→ Texto para leitura
::::

Extremos
 
NOTÍCIAS
 
Everest: uma caminhada rumo ao autoconhecimento
 
texto: Marina Linhares
edição de texto: Juliana Finardi
fotos: Marcelo de Lucas
16 de março de 2016 - 15:34
 

Everest, Lhotse e o Ama Dablam ao fundo. Marina Linhares, Marcelo de Lucas e o guia nepalês a frente.

 

A superação de pequenos grandes problemas diários que acabou na descoberta de que não há limites para quem tem um propósito.

Foram 11 dias sem banho, 7 dias sem internet, 40 graus abaixo de zero, 15 dias de caminhada (subindo e descendo), 5.540 metros de altitude, e tudo isso com a metade do oxigênio que temos ao nível do mar, em um lugar onde pagamos até R$ 20 por um rolo de papel higiênico! Para o leitor mais desavisado, estes números podem ter causado um misto de sensações conflitantes como aflição, medo, angústia, curiosidade e, por que não, empolgação!

Sim, estou prestes a relatar meus dias de trekking ao campo base do Everest entre dezembro e janeiro deste ano, uma das experiências (senão a maior) mais surpreendentes pelas quais tive o privilégio de passar em toda minha vida. Foram momentos que me ajudaram a descobrir que eu não tenho limites, e isso não significa que eu não tenha limitações, mas que sou capaz de realizar qualquer coisa que eu queira de verdade.

Tenho 26 anos e uma vida que nunca foi direcionada aos esportes, muito menos aos radicais. Trabalho com educação de crianças especiais e venho de uma família que não tem o esporte como hábito. Eu acreditava que para ser um super atleta era preciso ter a tal genética privilegiada. Não eu! Sempre admirei aquelas pessoas que se superavam, batiam recordes, faziam ultramaratonas, chegavam a lugares onde nunca ninguém chegou.

::::

→ Dados registrados
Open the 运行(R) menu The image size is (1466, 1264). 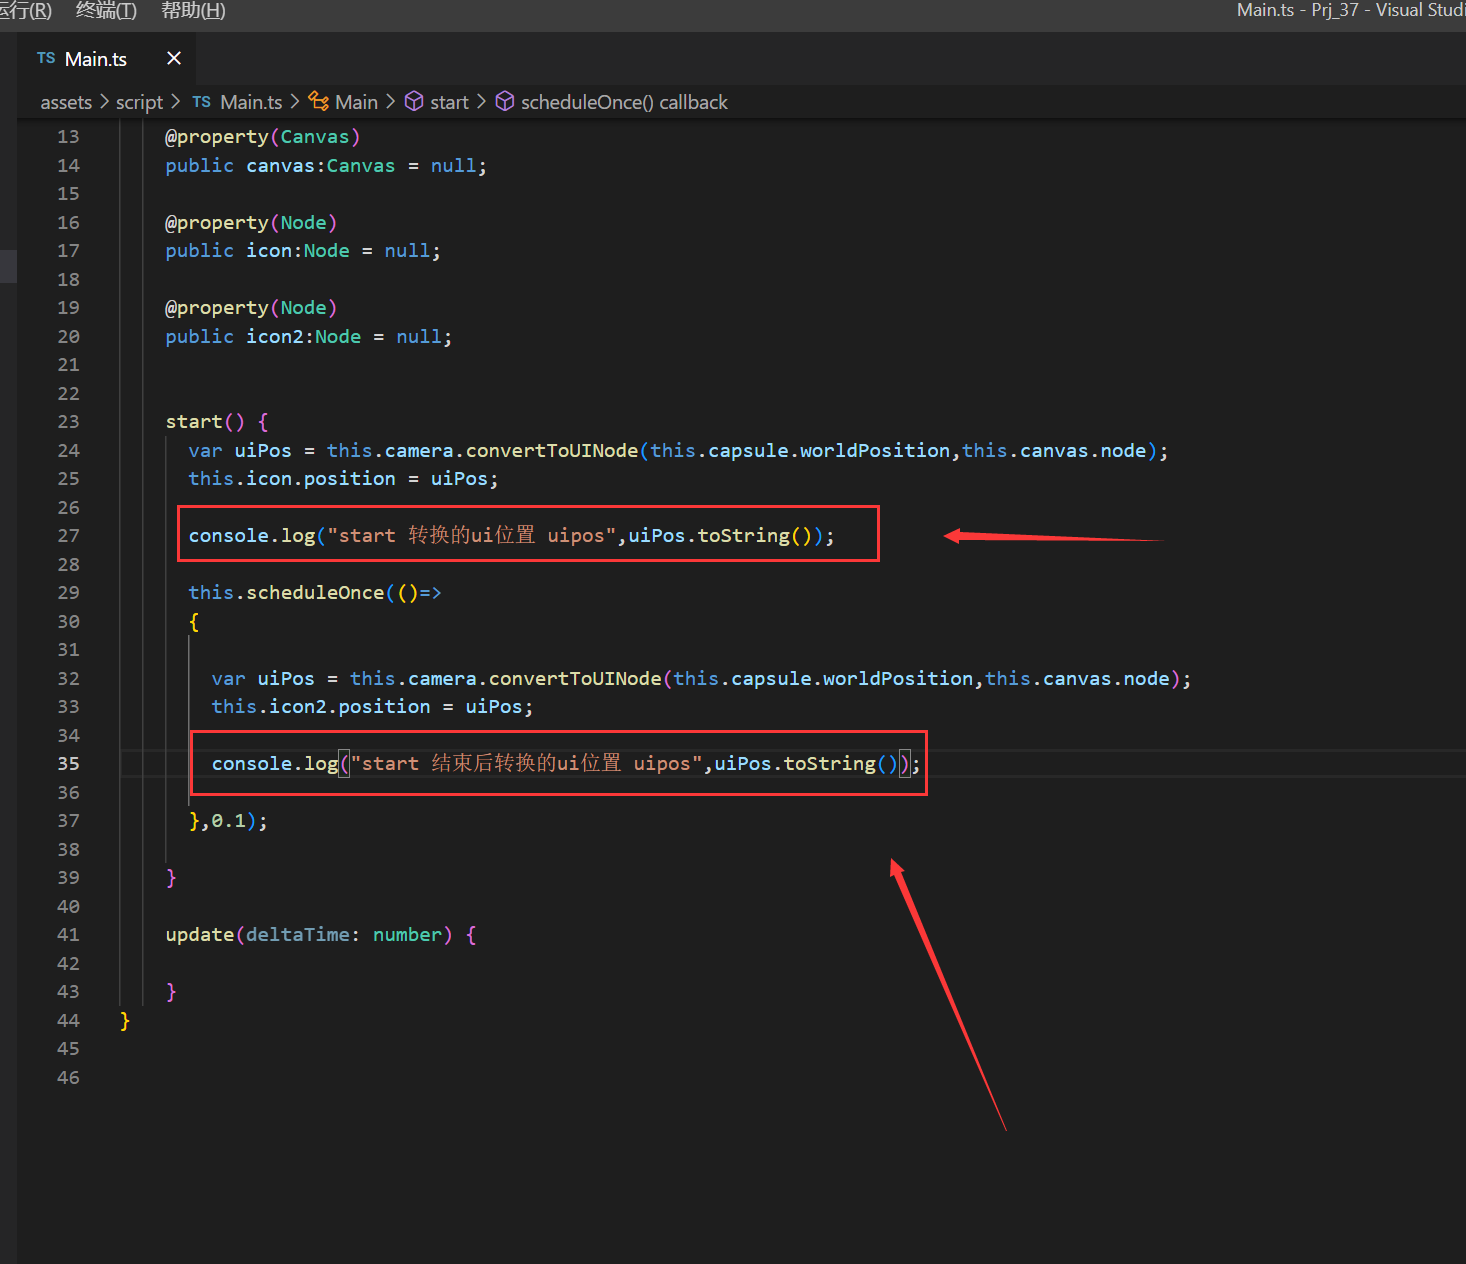pos(25,11)
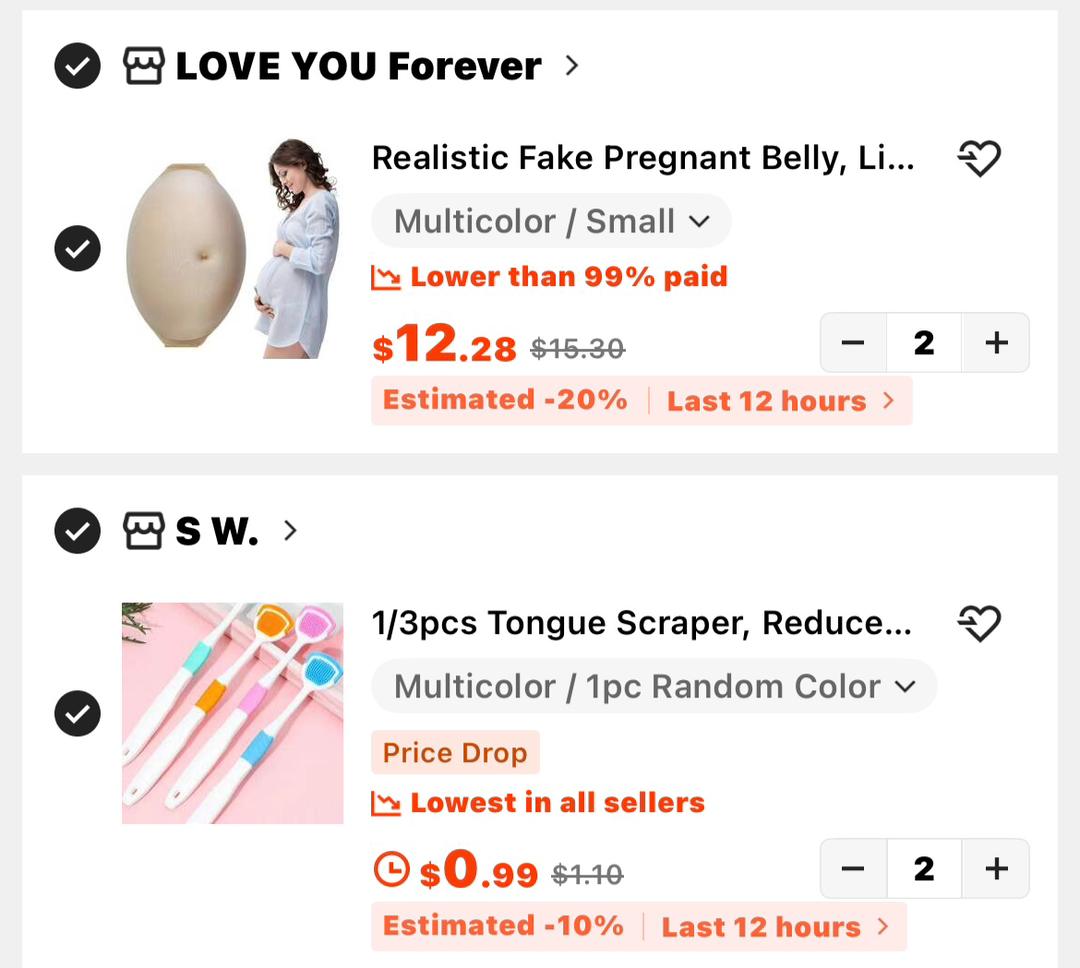Increase pregnant belly quantity with plus

996,342
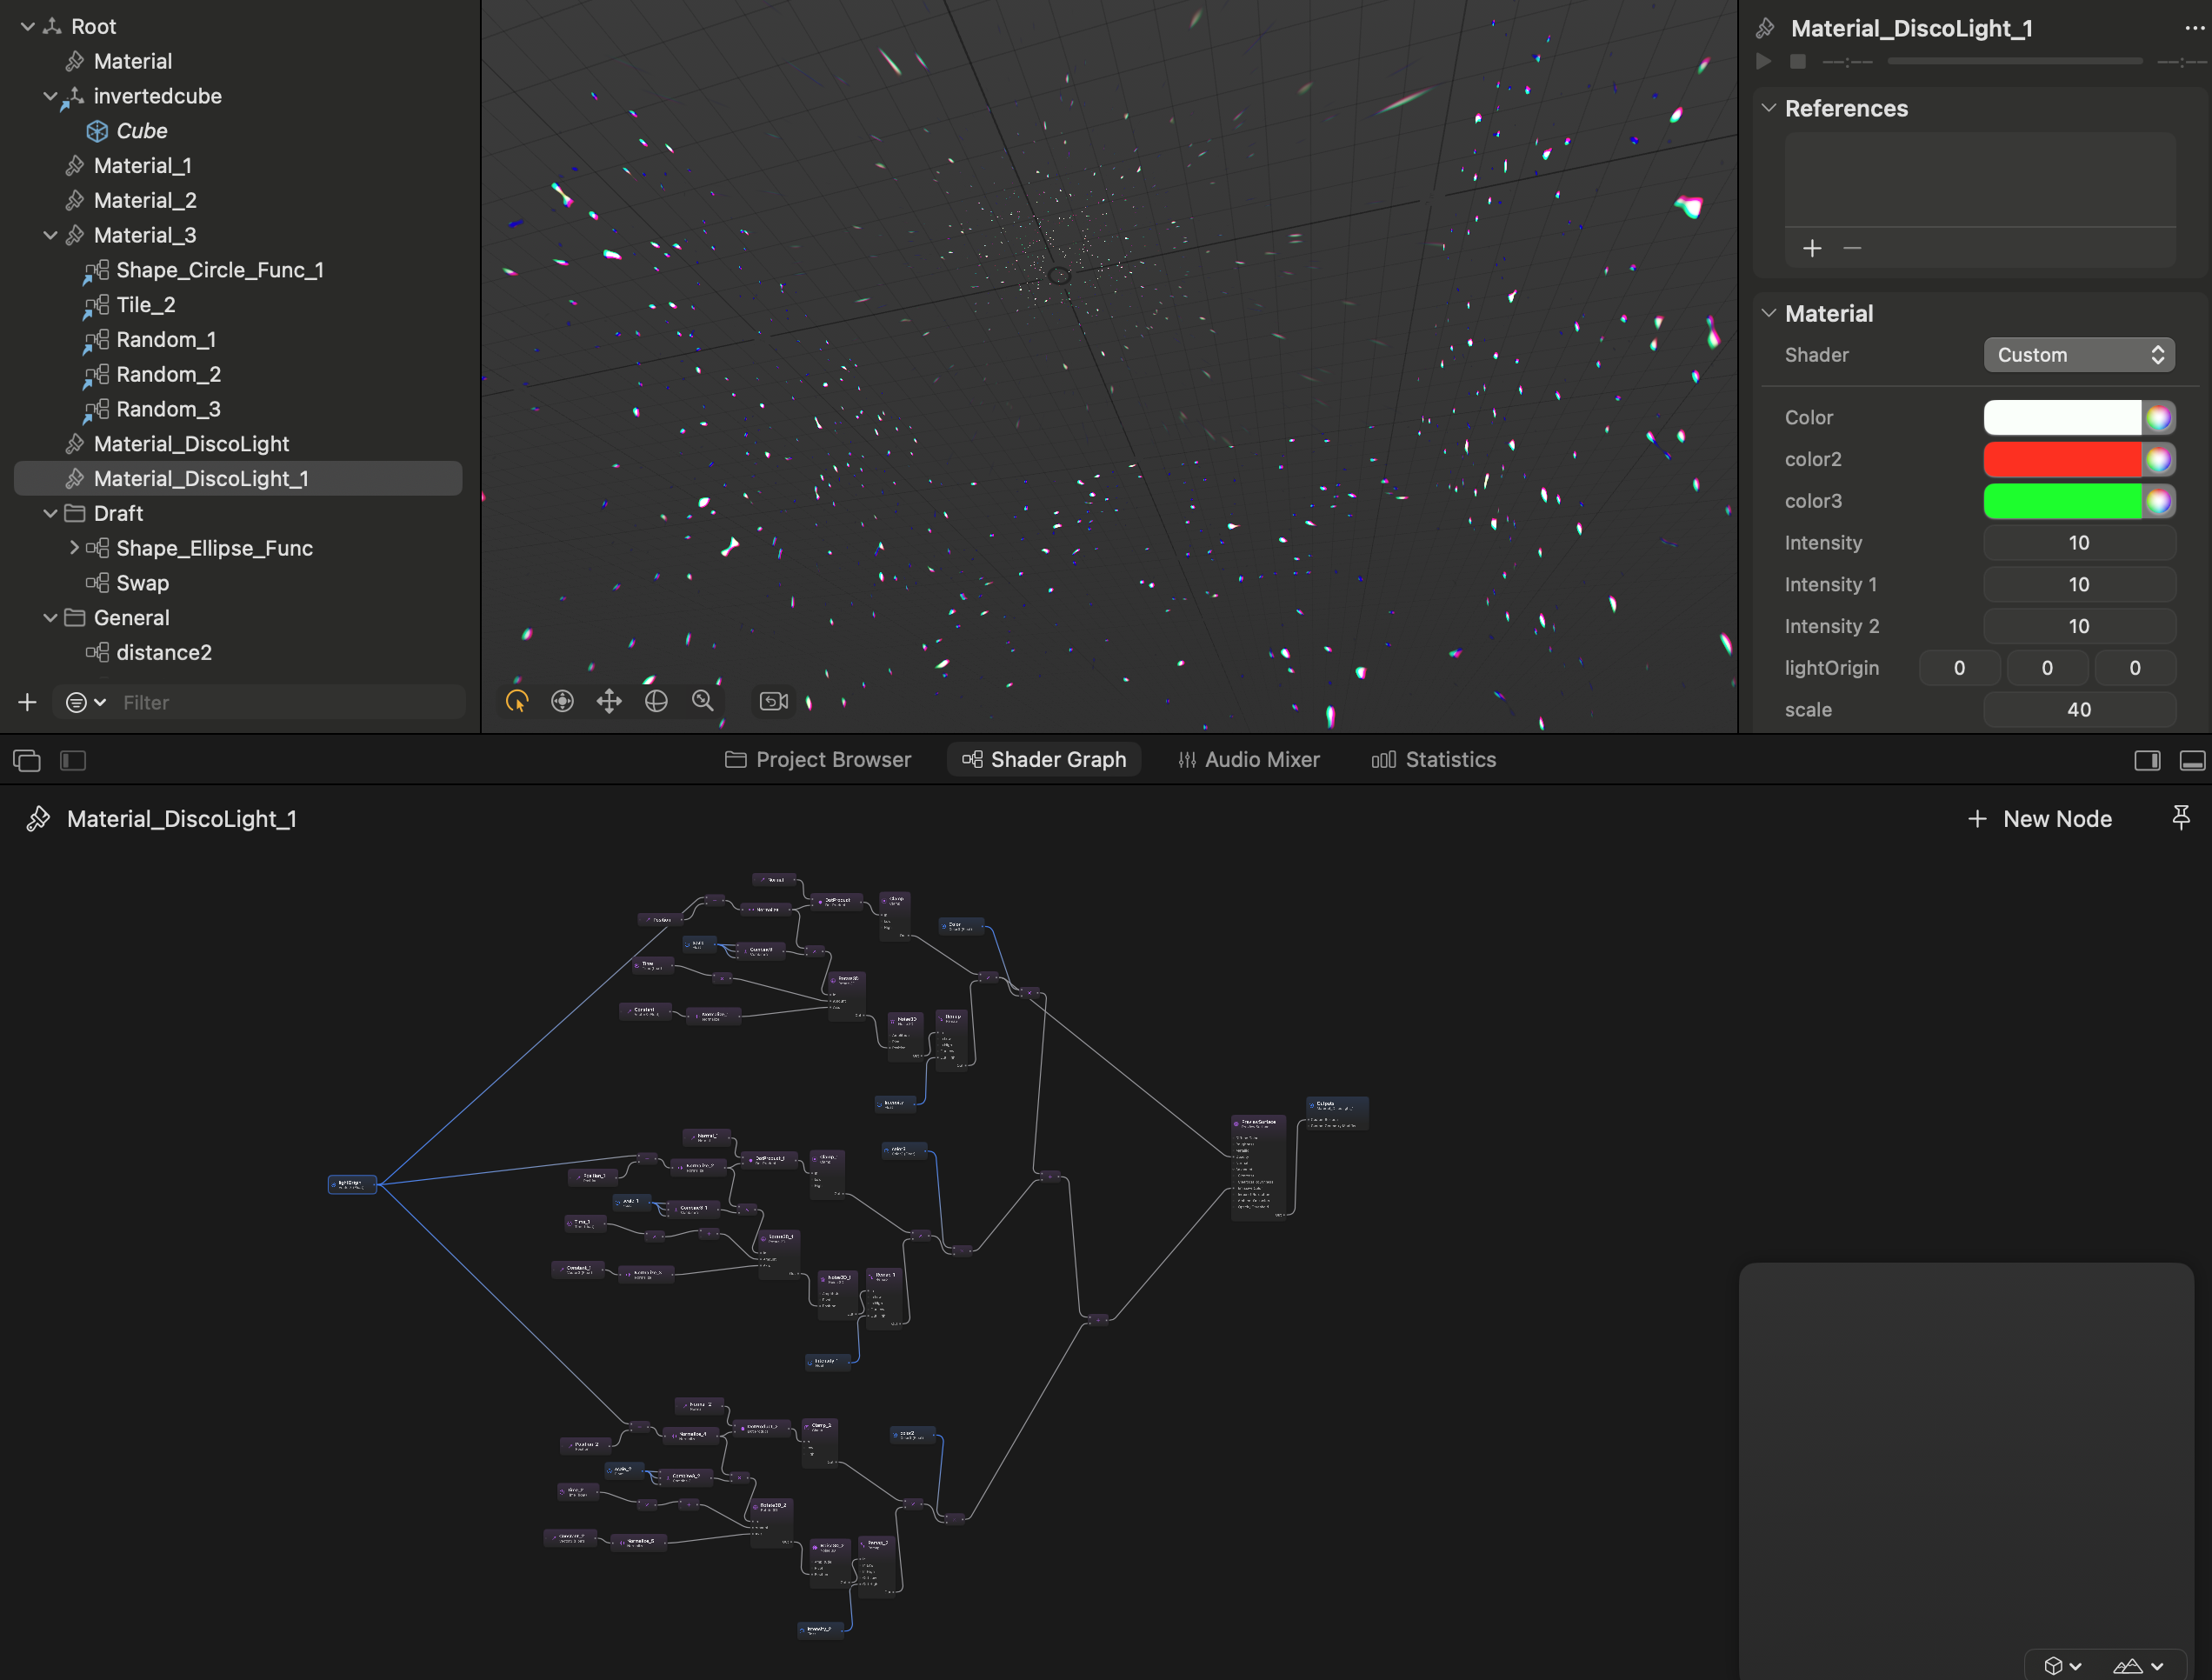This screenshot has width=2212, height=1680.
Task: Expand the Shape_Ellipse_Func item
Action: [73, 548]
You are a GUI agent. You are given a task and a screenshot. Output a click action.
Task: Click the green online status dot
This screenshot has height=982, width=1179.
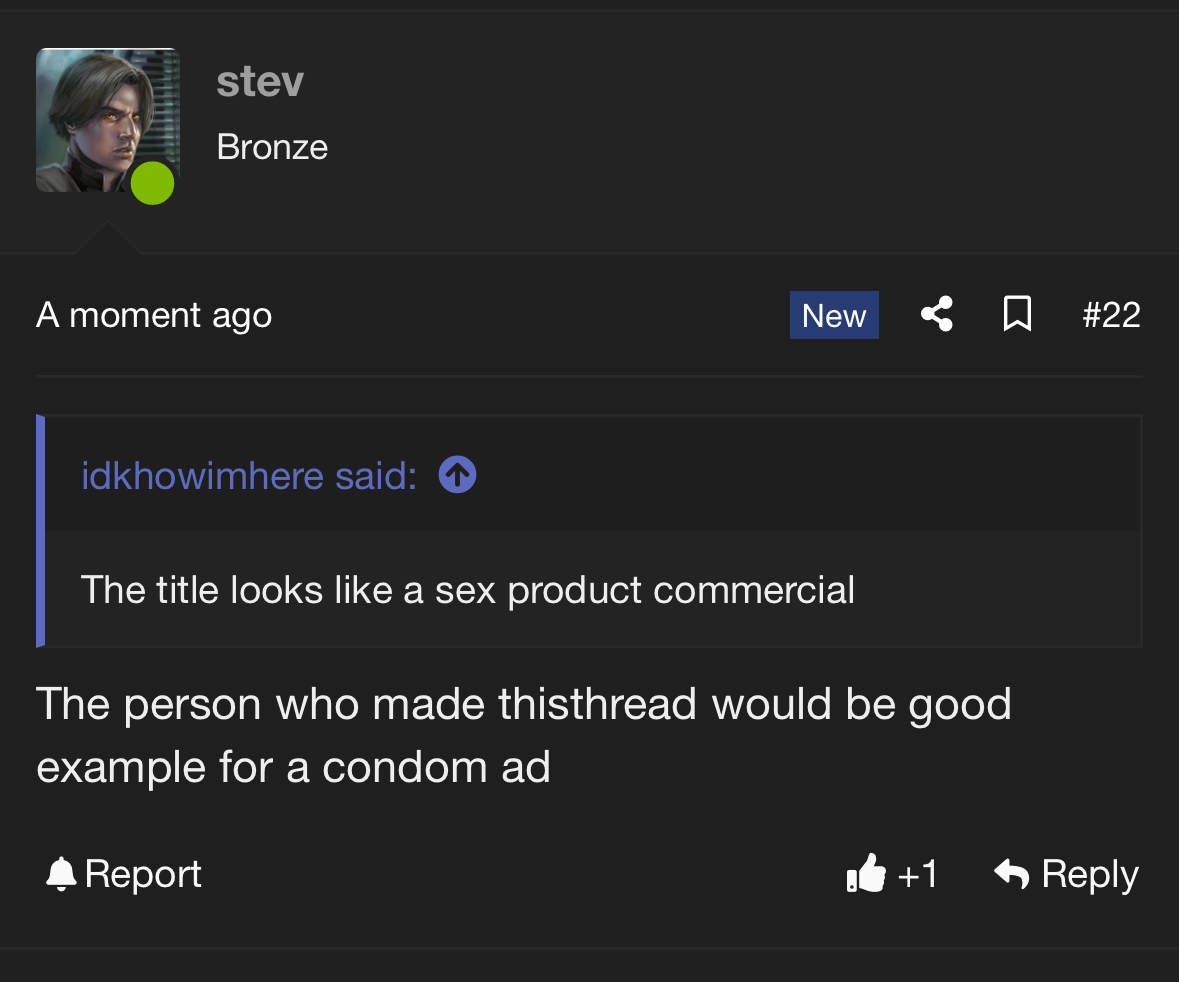pos(153,184)
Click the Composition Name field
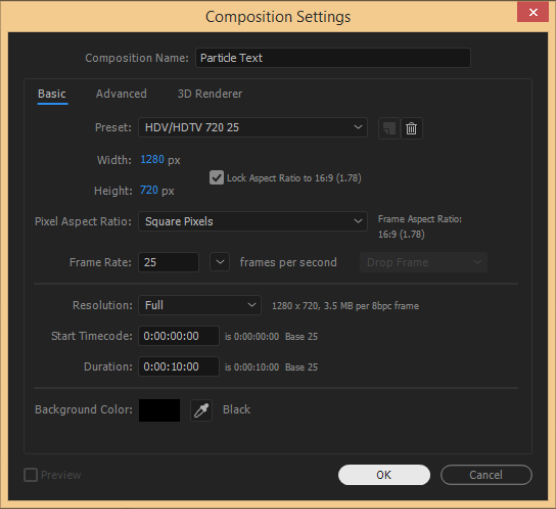This screenshot has width=556, height=509. 333,58
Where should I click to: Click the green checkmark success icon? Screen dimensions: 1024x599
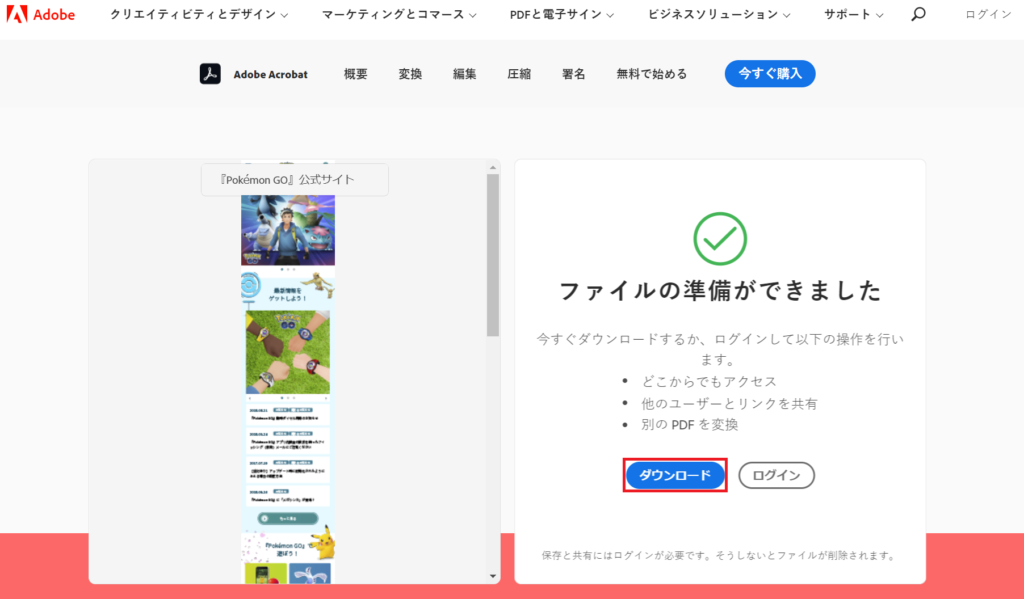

::::

→ Tarefas do exercício
a) No relato sobre o trekking ao campo base do Everest, quantos dias de caminhada são mencionados?
b) Escreva a continuação do relato sobre o trekking ao campo base do Everest a partir da última frase apresentada.
As linhas não têm nenhum papel nesta atividade.

→ Respostas por tarefa
a) Foram 15 dias de caminhada, subindo e descendo.

b)
Foi então que em um belo dia assisti a um documentário de uma jovem brasileira que subiu a montanha mais alta do mundo: Karina Oliani. Ela fazia tudo parecer fácil e tinha uma incrível capacidade de ver o lado bom em tudo. Nesse dia, conheci mais um significado para a palavra “superação”, e aquela montanha virou magia em meus pensamentos. Comecei a acreditar que eu também podia.

A partir daí, li reportagens, conheci outros alpinistas e encontrei o livro “Meu Everest”, do Luciano Pires, descobri então que era possível realizar um trekking até o campo base.

     
A Cidade Sagrada.  
Uma das maiores stupas foi atingida pela terremoto de 2015.
 

Depois de muitas contas, eu e o Marcelo, meu noivo, chegamos à conclusão de que queríamos mesmo ir, e mesmo sabendo que não seria fácil, fechamos nossa viagem por conta própria (sem pacotes já montados) com a agência nepalesa, enviamos o valor referente ao sinal e compramos as passagens. Estava feito. Nós iríamos para o Everest realizar o meu sonho.

Um detalhe, porém, tornava a aventura mais desafiante: como sou professora, a única época em que poderia ir eram nas férias de verão, mas também de inverno do Himalaya, ou seja, haveria mais problemas a serem superados!

Passamos um ano de economias, e de muito treino. Aos finais de semana, inclusive. Aquela pessoa que não gostava de esportes e acreditava não ter nascido pra isso deu lugar a uma outra louca por treinos, por desafio!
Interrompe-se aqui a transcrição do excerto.